The only issue I could pick with the NAP 100’s performance is a tendency for the sound to harden up when pushed really loud, particularly at the top – but then again, this is 50-watt power amp, not a faux arc-welder, so it has its absolute limitations in terms of volume levels. Rest assured that I really had to be hammering it for this to become apparent.

Headphones

As mentioned above, the DAC-V1 is designed to function as a high-end headphone amp, and according to the Naim website, the company’s engineers have paid close attention to optimising this element of the unit’s functionality:

“Naim has a long tradition of using discrete transistor, single ended Class-A amplifiers for all its pre-amplifier stages. This has now been extended to the headphone amplifier of the DAC-V1. The headphone amplifier cleverly uses the pre-amp output amplifier for headphone drive. The moment headphones are plugged in, the output current drive is automatically turned up five times to give dynamic drive for all headphone impedances. The amplifier runs from a high voltage power supply so has the ability to drive high impedance headphones with the voltage swing they require for open and dynamic sound. The result is the audio stages are kept as simple and pure as possible for both normal and headphone modes.
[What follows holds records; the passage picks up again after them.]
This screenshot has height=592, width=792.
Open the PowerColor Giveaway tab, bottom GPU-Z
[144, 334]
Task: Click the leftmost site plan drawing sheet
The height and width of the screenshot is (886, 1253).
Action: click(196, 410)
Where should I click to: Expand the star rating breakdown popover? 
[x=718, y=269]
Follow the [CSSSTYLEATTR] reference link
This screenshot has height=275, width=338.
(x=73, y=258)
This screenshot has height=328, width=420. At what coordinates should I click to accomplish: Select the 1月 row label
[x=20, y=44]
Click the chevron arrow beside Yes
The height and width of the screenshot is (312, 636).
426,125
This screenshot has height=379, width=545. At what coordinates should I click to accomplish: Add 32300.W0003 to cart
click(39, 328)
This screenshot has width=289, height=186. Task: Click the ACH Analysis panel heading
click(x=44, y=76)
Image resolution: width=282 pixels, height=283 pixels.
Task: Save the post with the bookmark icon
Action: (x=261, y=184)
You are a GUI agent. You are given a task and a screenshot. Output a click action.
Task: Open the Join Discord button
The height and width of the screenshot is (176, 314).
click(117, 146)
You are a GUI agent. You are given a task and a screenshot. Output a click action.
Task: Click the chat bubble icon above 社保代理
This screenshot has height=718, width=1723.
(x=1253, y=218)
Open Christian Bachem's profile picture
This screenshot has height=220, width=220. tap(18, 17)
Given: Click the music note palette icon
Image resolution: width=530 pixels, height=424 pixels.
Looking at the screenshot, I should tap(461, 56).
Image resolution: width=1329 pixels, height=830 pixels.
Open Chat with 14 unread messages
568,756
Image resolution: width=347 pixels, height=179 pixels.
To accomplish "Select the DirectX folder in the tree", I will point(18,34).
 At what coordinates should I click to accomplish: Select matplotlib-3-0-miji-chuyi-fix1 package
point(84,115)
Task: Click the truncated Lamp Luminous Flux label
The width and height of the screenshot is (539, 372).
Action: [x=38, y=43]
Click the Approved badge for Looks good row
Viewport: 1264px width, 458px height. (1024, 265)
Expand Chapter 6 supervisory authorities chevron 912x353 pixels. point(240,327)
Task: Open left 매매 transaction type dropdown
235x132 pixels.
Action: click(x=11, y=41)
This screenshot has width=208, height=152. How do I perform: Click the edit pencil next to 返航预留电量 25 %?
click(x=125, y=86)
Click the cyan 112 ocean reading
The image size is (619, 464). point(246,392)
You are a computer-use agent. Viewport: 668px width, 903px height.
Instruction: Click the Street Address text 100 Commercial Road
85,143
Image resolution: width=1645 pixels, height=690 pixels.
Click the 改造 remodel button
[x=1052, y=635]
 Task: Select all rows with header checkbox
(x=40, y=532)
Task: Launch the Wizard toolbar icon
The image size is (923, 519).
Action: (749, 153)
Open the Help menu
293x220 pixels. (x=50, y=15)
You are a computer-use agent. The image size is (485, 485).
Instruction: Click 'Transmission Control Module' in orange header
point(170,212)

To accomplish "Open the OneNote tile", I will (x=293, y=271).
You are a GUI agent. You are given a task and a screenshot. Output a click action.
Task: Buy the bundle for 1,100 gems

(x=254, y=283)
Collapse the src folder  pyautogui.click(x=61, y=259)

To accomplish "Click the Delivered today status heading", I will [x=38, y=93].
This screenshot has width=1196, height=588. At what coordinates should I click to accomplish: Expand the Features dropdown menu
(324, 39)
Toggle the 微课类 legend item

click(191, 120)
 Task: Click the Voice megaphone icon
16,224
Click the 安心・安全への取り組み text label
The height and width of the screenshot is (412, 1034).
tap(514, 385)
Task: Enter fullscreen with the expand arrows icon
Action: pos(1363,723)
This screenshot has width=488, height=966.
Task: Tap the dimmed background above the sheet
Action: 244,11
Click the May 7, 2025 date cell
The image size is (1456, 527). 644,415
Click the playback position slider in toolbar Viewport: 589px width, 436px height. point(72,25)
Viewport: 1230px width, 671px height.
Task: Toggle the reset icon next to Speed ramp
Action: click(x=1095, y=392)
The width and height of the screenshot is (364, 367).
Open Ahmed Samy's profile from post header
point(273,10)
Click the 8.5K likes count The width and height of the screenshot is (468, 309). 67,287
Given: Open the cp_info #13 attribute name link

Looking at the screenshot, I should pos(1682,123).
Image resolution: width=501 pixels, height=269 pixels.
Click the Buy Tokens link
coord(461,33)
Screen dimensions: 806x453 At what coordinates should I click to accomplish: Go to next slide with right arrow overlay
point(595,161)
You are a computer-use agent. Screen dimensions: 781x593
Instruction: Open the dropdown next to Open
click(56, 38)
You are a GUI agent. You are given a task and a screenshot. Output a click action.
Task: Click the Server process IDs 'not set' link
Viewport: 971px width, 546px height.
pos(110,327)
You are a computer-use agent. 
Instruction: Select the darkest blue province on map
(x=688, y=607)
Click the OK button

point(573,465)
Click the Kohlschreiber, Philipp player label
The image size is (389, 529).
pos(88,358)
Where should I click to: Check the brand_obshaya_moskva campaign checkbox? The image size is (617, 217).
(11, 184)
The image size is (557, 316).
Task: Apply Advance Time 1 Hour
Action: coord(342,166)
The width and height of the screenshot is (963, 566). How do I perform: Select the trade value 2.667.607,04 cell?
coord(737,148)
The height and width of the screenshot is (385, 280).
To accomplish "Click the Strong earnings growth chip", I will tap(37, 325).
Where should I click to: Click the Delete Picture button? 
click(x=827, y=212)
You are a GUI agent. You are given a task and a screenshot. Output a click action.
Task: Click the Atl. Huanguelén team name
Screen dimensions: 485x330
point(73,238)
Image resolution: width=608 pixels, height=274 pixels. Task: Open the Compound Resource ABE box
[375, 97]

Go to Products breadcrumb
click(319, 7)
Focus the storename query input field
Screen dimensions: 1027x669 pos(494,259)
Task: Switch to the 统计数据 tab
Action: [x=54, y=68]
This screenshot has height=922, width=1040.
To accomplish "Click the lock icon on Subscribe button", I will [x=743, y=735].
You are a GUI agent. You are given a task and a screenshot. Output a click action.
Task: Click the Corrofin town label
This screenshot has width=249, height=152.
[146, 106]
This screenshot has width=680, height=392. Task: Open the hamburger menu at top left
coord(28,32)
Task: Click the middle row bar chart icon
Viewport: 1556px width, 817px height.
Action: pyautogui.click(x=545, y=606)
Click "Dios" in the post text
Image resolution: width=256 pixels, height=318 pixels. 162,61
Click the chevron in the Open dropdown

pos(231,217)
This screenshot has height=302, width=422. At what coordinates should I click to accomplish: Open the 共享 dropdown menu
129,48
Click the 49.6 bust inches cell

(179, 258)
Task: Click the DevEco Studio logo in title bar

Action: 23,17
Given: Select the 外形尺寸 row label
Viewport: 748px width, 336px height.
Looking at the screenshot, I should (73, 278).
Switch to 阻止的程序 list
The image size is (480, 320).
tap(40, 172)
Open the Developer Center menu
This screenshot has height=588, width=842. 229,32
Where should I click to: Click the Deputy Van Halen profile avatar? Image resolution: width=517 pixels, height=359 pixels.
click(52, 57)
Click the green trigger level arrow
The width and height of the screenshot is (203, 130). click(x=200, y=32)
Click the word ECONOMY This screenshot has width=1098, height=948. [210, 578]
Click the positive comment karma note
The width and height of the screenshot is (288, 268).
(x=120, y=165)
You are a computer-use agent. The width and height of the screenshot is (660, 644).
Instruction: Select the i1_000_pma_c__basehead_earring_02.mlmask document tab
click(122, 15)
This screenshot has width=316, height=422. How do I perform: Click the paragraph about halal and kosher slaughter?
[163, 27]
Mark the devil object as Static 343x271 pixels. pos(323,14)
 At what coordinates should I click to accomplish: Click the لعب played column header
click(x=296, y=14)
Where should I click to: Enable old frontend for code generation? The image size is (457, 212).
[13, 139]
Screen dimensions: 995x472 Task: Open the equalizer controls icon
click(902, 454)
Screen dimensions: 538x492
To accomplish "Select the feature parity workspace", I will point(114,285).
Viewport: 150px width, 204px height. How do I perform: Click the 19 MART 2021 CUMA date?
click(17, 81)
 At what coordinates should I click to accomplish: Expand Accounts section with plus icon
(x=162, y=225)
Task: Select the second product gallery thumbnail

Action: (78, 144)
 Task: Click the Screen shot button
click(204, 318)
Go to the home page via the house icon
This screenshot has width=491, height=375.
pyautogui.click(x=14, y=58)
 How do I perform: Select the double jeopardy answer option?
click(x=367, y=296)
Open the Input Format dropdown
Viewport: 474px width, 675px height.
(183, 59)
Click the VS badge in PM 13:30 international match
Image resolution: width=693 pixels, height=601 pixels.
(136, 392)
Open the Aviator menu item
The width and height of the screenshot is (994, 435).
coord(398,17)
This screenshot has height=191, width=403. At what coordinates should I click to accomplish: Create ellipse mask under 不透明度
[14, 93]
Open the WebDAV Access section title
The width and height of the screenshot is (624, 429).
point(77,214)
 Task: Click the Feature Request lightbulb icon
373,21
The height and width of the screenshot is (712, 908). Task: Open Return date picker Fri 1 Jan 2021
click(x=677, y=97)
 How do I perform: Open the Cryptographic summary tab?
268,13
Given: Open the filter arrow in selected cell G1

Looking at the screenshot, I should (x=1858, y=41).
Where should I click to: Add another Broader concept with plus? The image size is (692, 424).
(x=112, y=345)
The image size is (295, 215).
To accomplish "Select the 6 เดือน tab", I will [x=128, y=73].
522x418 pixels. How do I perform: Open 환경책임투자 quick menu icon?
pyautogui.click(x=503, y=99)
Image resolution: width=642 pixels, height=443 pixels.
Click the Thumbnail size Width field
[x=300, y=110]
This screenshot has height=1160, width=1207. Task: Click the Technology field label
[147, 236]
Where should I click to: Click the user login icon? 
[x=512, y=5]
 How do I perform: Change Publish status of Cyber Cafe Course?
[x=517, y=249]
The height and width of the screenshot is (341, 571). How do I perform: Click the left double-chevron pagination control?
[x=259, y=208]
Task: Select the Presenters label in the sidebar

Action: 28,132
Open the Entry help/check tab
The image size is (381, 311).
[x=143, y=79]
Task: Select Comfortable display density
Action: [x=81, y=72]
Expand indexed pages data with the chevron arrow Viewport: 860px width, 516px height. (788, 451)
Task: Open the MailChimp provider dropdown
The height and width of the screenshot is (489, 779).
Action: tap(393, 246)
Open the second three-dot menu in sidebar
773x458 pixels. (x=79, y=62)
Single ended Class-A is long known for its natural sound quality and exhibits zero crossover distortion. Its Achilles’ heel is that it is inefficient, but for headphone drive this is not important so all the benefits can be exploited. Most headphone amplifiers are Class-AB, where the amplifier’s output stage is in two halves, one pushing and one pulling. Here the two halves meet in the middle and can produce non-consonant distortion or distortions that do not occur naturally in music.”

WD-Naim-DAC-V1I ran my well-used set of Sennheiser HD650 ‘phones into the DAC-V1 with my Marantz SA8260 SACD player again connected to one of the optical inputs. It didn’t take long for me to grasp just how superb this headphone stage is – the clarity and detail levels are as good as anything I’ve ever heard from a dedicated headamp, while dynamics are delivered with an authority that needs to be heard. Interestingly enough, the sound quality from the DAC-V1’s headphone stage is much more like the traditional Naim sound I’m used to – slightly lean but oh so fast. You’d need to spend a fair amount of cash to match this headphone stage, but why would you?

Conclusion

So what we have here is a sub $5K digital hi-fi system that is seriously good in every way that counts. If your music collection is on computer or you’ve got a CD player and want to hear your silver discs sounding great, then the DAC-V1 is a mighty fine way to do just that. And of course, the NAP 100 is the perfect partner. Throw a high-quality set of ‘phones into the mix and the DAC-V1 makes for an even more compelling purchase.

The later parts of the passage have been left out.